About the company
Ava Labs makes it simple to deploy high-performance solutions for Web3, led by innovations on Avalanche. The company was founded by Cornell computer scientists, who partnered with Wall Street veterans and early Web3 leaders to execute a promising vision for redefining the way people build and use open, permissionless networks.

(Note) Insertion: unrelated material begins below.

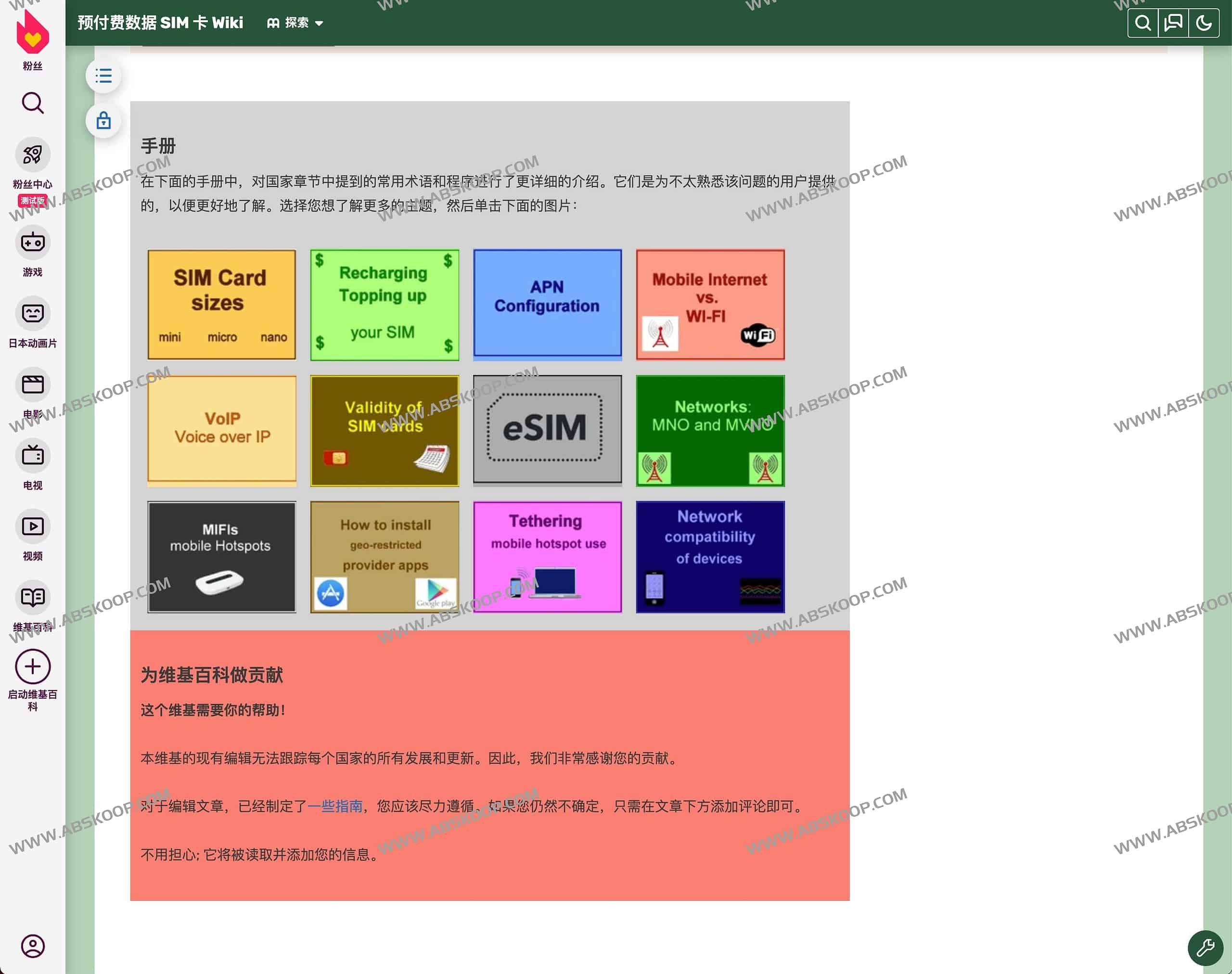Expand the 探索 dropdown menu

pos(295,23)
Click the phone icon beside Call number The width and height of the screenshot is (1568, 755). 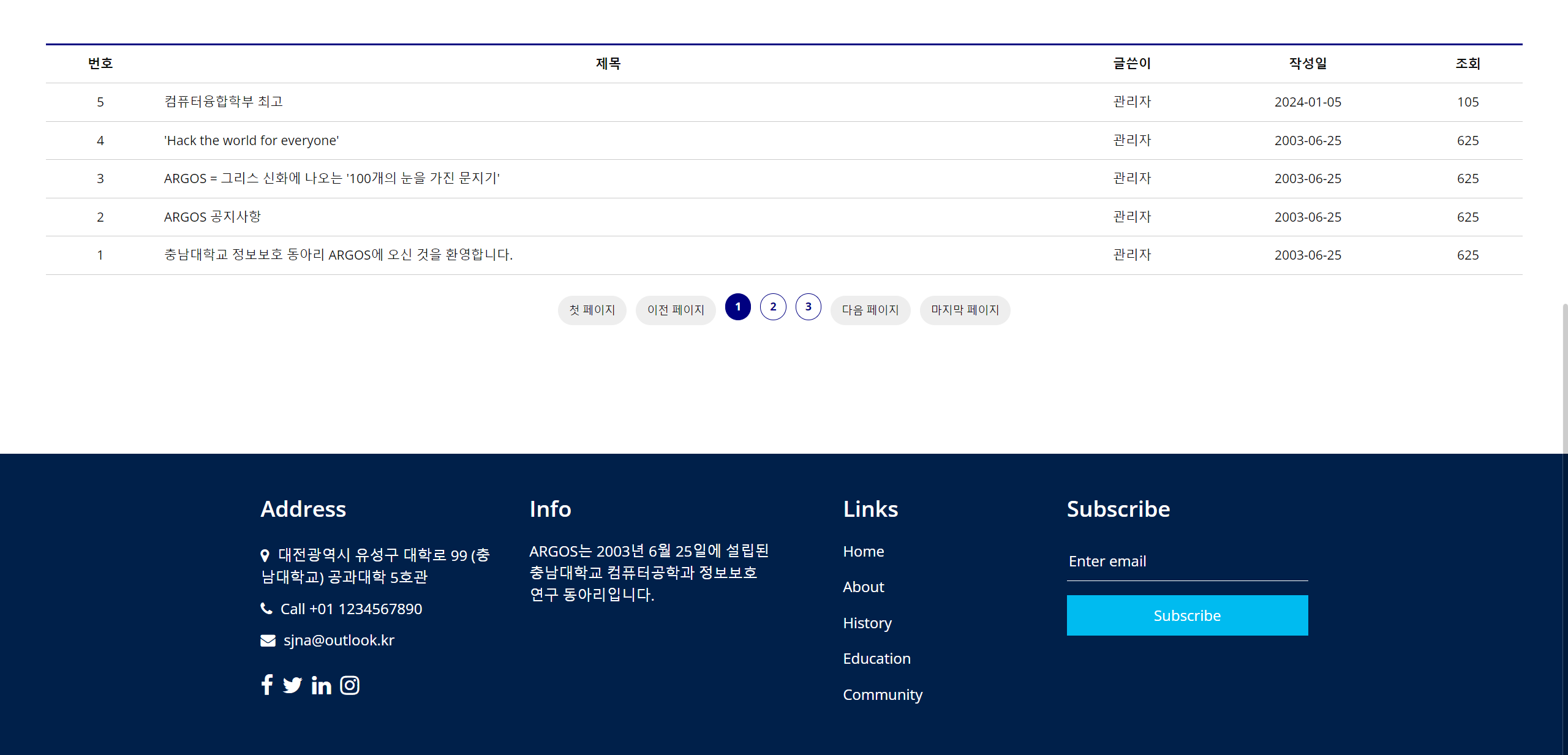(266, 609)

Ava Labs is redefining the way people create value with Web3.
Job Summary
WHAT YOU WILL DO
📍Design, develop, and optimize highly reliable and scalable infrastructure focused on SRE principles. 📍Implement and maintain monitoring, logging, and tracing tools to gain insights into service behavior and health. 📍Establish and uphold SLOs (Service Level Objectives), SLIs (Service Level Indicators), and error budgets for critical systems. 📍Enhance the reliability and resiliency of critical systems by identifying single points of failure and implementing best practices. 📍Collaborate with software developers to build reliability and performance into applications from inception. 📍Automate and streamline incident management processes to minimize service disruption and improve response times. 📍Participate in on-call rotations, ensuring quick restoration of services and fostering a blameless post-mortem culture. 📍Foster a continuous improvement mindset by analyzing and learning from incidents and implementing preventive measures. 📍Leverage cloud technologies and IaC tools to ensure scalability and repeatability. 📍Advocate for best practices in reliability, security, and maintainability within the team and across the organization.
WHAT YOU WILL BRING
📍BS in Computer Science or related field. 📍8+ years of experience as an SRE, DevOps, or Cloud Engineer. 📍Strong grasp of SRE principles, including error budgets, SLOs, and SLIs. 📍Cloud networking and orchestration with AWS (EKS, ECS, VPC, S3, ELB). 📍Strong Kubernetes experience with Docker or RKT containerization. 📍Proficiency in Infrastructure as Code (IaC) using tools such as Terraform, Terragrunt, and Ansible. 📍Experience with monitoring and observability tools like Prometheus, Grafana, or ELK Stack. 📍Building and maintaining CI/CD pipelines with GitHub Actions (preferred), Jenkins, Travis CI, Circle CI. 📍Experience with automation and configuration management using Ansible, Puppet or Chef. 📍Experience with Linux-based infrastructures. (Ubuntu preferred). 📍Experience with scripting languages and the creation of scripts. (Python and GoLang preferred). 📍Working knowledge of decentralized architecture design patterns and distributed systems.